• [Supplied data]

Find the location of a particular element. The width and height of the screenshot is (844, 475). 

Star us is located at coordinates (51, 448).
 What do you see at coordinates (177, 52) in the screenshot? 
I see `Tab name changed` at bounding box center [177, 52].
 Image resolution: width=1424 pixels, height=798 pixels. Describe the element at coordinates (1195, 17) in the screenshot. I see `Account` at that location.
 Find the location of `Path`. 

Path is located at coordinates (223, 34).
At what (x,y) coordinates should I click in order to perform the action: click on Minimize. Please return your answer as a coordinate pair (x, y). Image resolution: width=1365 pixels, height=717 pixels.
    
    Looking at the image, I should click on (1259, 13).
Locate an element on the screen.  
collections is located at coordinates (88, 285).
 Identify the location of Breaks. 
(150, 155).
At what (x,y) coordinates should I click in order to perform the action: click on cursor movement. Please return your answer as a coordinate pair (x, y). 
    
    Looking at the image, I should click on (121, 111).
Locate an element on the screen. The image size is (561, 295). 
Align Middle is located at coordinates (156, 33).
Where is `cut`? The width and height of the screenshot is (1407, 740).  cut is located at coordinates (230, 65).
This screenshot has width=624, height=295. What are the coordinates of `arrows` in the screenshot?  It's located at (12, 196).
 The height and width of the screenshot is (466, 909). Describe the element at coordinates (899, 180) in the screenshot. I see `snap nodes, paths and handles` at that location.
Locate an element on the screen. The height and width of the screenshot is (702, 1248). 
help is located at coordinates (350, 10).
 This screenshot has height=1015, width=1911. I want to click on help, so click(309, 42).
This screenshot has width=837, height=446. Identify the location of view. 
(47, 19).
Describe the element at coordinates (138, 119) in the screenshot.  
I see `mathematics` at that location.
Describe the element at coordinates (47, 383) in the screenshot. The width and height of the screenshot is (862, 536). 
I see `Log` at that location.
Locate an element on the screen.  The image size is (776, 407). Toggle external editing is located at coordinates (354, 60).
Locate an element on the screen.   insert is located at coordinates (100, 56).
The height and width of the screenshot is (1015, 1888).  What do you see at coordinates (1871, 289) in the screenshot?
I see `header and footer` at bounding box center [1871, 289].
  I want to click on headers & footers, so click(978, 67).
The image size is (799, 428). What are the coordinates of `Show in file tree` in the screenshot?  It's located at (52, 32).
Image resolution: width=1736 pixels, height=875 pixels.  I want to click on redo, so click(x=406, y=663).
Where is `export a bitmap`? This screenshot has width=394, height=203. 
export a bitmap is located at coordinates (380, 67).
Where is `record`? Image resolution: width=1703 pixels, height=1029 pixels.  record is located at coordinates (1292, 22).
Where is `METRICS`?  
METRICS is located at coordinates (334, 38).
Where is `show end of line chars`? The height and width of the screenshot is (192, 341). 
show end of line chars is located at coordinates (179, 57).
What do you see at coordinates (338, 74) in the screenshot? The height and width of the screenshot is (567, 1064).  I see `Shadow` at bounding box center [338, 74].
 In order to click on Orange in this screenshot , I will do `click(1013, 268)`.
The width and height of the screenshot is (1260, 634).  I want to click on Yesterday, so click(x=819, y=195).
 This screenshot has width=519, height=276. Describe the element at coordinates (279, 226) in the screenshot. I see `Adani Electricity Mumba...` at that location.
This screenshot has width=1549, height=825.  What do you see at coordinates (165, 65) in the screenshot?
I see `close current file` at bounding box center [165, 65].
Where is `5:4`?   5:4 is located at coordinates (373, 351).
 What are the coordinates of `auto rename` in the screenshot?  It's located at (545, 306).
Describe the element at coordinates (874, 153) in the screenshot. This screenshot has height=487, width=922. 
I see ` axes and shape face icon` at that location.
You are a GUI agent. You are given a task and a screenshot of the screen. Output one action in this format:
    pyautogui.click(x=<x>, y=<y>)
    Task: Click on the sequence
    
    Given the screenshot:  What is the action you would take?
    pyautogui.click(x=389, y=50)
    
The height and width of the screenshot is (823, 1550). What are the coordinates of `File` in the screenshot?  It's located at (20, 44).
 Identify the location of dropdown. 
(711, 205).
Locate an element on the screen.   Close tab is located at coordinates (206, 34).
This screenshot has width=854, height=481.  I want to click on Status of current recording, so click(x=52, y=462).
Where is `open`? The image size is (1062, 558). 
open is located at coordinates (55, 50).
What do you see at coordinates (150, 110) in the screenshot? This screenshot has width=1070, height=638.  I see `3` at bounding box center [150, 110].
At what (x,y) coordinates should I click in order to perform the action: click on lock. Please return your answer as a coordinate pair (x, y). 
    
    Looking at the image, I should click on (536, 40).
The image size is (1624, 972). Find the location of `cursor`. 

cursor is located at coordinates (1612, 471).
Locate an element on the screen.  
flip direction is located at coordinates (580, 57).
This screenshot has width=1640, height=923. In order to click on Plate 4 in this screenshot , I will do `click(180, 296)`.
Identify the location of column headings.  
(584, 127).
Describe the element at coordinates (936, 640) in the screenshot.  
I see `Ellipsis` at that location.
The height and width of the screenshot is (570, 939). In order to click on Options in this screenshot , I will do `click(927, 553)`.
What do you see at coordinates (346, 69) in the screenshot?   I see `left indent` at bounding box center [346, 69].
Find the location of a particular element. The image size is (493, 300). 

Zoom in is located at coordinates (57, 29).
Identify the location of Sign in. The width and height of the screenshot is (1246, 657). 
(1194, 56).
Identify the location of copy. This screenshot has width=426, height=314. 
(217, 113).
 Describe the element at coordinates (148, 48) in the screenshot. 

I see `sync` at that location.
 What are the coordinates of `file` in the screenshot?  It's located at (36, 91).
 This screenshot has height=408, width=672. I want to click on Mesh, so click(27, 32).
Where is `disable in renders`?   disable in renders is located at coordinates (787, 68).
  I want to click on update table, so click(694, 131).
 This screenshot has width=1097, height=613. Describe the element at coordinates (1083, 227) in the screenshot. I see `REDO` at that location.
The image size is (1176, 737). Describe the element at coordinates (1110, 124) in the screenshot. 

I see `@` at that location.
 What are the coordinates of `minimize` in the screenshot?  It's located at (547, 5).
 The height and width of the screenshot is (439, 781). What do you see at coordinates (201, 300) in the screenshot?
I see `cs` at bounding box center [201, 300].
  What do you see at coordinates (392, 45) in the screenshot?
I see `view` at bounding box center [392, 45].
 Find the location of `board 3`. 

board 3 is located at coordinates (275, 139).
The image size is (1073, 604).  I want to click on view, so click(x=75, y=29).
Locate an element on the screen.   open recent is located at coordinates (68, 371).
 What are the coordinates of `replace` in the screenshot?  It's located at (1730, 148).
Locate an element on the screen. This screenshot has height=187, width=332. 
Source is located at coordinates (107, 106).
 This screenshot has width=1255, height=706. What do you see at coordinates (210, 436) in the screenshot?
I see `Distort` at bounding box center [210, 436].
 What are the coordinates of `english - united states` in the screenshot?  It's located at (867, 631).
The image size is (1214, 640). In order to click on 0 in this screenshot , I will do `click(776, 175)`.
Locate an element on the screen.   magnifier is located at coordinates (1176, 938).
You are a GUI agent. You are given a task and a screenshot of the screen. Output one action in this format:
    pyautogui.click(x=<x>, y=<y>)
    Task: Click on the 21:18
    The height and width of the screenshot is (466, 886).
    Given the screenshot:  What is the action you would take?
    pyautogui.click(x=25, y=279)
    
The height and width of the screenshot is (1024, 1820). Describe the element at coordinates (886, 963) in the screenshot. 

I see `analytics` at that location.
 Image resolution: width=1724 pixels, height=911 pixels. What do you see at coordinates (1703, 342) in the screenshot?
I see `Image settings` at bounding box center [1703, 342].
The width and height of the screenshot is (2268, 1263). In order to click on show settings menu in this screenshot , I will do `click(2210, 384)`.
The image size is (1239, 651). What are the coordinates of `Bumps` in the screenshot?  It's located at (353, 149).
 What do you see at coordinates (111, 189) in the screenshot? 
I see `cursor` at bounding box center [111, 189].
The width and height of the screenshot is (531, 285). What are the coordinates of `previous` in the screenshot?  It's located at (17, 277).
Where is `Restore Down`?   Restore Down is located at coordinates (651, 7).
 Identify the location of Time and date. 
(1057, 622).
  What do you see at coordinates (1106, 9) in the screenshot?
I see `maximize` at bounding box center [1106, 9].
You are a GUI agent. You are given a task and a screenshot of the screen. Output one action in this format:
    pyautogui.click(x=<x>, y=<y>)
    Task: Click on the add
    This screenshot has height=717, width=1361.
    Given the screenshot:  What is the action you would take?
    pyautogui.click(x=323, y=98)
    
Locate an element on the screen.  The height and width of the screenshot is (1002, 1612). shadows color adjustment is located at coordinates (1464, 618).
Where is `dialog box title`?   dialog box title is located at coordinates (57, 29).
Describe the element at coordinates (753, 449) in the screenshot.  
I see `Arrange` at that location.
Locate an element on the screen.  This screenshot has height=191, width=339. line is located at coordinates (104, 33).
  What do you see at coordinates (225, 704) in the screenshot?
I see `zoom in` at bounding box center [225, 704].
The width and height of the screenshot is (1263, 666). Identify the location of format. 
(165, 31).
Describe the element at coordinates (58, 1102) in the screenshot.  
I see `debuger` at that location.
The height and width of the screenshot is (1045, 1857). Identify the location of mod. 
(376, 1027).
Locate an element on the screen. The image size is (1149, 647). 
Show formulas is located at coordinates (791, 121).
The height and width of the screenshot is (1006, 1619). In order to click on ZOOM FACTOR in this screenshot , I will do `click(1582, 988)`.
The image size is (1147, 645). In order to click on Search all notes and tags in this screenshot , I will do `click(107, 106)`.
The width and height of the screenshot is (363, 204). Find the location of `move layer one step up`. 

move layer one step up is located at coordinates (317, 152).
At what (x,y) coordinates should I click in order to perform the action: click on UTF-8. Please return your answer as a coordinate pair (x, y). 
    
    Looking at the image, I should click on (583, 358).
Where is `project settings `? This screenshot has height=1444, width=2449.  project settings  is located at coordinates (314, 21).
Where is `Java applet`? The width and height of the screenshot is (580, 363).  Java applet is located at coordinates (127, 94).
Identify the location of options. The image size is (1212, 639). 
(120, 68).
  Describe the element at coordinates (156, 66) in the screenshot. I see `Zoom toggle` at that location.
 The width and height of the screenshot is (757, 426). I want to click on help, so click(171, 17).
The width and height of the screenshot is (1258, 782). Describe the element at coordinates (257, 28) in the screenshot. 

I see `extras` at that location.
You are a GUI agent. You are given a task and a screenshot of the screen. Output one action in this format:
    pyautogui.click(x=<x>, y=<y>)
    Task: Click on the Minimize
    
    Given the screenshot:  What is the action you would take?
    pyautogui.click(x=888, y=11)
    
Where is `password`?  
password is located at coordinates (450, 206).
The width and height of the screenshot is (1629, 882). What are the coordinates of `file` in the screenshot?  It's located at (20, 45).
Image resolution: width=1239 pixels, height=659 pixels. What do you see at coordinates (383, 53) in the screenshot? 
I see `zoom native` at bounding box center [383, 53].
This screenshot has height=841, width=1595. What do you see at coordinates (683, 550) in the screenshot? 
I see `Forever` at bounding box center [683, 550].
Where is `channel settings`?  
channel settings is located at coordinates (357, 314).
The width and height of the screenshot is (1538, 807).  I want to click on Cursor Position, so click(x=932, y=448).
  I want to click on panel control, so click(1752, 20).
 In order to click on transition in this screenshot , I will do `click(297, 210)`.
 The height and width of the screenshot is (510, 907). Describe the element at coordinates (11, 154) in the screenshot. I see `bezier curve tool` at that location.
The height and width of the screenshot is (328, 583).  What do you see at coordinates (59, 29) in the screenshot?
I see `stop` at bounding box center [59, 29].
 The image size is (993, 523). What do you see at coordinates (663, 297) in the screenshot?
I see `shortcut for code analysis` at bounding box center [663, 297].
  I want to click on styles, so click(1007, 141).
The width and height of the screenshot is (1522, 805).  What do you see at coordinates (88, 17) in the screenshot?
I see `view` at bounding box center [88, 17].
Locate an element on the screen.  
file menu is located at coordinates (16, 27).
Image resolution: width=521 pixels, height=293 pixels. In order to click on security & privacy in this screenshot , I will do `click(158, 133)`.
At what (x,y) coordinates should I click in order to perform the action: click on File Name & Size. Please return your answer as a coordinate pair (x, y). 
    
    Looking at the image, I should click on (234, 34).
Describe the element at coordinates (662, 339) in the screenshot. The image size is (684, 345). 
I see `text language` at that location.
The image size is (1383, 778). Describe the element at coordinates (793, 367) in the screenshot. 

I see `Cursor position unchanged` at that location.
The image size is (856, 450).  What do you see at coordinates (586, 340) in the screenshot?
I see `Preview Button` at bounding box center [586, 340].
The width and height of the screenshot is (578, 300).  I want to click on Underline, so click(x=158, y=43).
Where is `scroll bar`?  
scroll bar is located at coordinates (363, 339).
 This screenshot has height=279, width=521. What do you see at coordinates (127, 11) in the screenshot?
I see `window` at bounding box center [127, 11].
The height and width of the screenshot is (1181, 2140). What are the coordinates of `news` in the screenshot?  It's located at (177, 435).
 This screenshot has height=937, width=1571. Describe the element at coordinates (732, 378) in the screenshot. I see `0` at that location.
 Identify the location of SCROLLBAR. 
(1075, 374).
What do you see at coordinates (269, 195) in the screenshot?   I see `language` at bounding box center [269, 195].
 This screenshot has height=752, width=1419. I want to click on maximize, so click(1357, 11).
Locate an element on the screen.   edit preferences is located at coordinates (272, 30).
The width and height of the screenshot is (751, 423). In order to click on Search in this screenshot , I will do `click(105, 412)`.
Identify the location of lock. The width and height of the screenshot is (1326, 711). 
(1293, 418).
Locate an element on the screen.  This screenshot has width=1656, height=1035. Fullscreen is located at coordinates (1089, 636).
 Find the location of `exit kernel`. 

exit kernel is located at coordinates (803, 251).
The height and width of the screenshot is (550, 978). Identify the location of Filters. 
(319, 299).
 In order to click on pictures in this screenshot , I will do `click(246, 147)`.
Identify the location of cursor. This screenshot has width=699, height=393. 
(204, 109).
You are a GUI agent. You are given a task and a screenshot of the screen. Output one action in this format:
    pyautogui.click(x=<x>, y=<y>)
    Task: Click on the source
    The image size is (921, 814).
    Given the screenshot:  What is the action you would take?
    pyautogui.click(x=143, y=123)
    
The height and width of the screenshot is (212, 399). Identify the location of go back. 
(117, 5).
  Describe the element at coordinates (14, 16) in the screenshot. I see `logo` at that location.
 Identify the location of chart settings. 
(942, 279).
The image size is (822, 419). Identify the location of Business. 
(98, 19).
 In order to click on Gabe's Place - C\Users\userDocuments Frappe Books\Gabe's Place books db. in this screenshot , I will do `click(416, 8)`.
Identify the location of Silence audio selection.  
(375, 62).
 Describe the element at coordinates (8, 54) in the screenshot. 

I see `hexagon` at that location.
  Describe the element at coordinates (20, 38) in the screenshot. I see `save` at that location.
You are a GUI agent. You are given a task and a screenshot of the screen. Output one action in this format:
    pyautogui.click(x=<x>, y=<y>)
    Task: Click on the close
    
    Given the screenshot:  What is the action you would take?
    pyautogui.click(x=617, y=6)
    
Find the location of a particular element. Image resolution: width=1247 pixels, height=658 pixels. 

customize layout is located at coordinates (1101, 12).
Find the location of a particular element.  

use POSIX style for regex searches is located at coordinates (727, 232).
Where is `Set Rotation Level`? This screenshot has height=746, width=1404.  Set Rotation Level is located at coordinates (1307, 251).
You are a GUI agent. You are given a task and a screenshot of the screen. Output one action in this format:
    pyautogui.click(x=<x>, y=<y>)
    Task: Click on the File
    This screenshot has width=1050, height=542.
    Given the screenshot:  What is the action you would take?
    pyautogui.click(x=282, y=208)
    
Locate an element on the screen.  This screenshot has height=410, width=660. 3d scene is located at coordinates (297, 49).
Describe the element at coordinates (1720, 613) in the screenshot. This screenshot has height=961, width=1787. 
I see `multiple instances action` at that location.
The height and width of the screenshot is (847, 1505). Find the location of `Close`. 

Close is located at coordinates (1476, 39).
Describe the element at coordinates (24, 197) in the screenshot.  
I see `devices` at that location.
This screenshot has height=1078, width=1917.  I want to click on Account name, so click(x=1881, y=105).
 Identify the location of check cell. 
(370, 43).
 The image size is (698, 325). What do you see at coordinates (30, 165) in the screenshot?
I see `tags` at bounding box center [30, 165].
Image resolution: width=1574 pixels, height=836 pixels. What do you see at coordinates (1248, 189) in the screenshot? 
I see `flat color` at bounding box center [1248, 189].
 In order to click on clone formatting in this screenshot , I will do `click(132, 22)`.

• [Your instructions]
Reproduce the rows above word for word, from their first line through the line that contains "Path is located at coordinates (223, 34).".

• [Task answer]
Find the location of a particular element. The width and height of the screenshot is (844, 475). 

Star us is located at coordinates (51, 448).
 What do you see at coordinates (177, 52) in the screenshot? 
I see `Tab name changed` at bounding box center [177, 52].
 Image resolution: width=1424 pixels, height=798 pixels. Describe the element at coordinates (1195, 17) in the screenshot. I see `Account` at that location.
 Find the location of `Path`. 

Path is located at coordinates (223, 34).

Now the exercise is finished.